Yunomi cups of Hagi ware pottery
In the early 17th century, the long Age of Civil Wars in Japan finally finished. The tea ceremony became popular among the samurai in a high status. Accordingly, they made much of the tea things including the bowls.
Many daimyos ordered the potters to create their original pottery ware for tea bowls. Hagi-yaki was one of the ceramics.
So it doesn’t have rich colors like an Imari (Arita) ware or Kutani ware. They express the mind of “wabi” and “sabi” which are essential for a tea ceremony. A Hagi ware improves with use.
It is the best Japanese pottery for drinking Japanese green tea!

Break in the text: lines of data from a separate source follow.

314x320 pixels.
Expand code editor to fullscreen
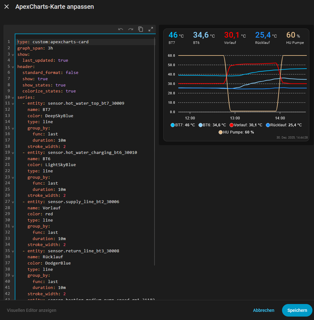point(151,29)
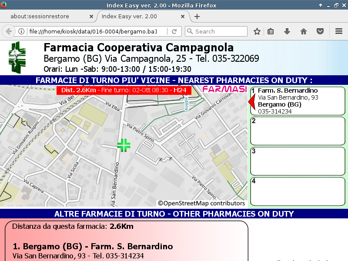Click the empty pharmacy slot number 2
348x261 pixels.
298,131
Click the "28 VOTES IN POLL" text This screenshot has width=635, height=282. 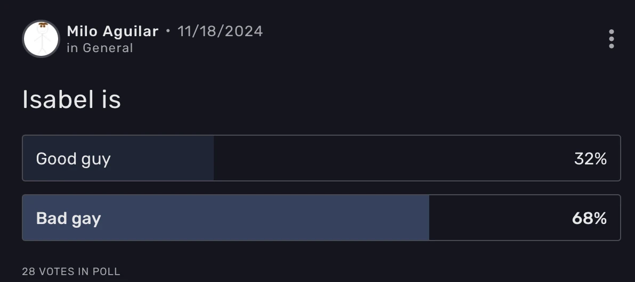(x=71, y=271)

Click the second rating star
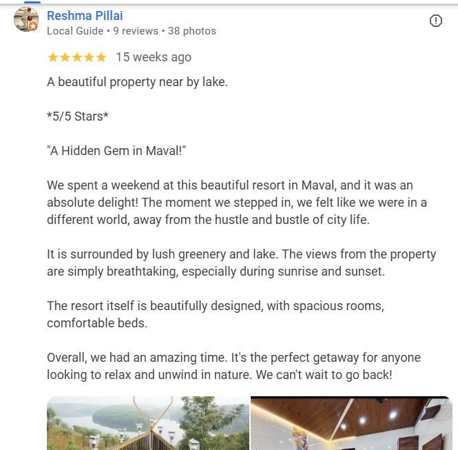tap(65, 57)
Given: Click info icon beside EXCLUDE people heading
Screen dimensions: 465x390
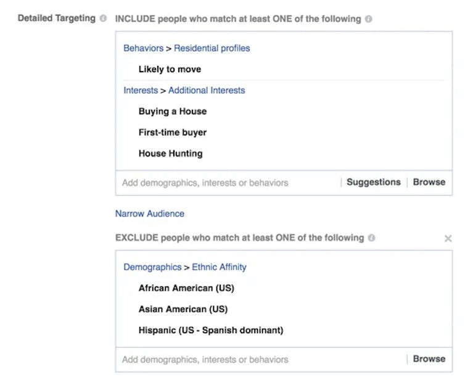Looking at the screenshot, I should [x=371, y=238].
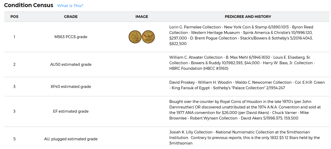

Japanese green tea:effects, types and how to drink
What’s a Hagi-yaki?
During the Age of Civil Wars, the high‐powered daimyos, Oda Nobunaga (1534-1582) and Toyotomi Hideyoshi (1537-1598) became the patron of Sen-no Riyu (1522-1591).
He established the Japanese tea ceremony and pursued the idea of “wabi” and “sabi”. And Mōri Terumoto (1553-1625) also has the association with the great tea master. He had often thought to create a new pottery for tea bowls.
From 1592 to 1598, the Japanese armies invaded the Korean Peninsula by the order of Toyotomi Hideyoshi. Though the invasion fell through, the daimyos including Terumoto taken the Korean pottery from the country to Japan. Because the Korean ceramic were most popular for the tea ceremony.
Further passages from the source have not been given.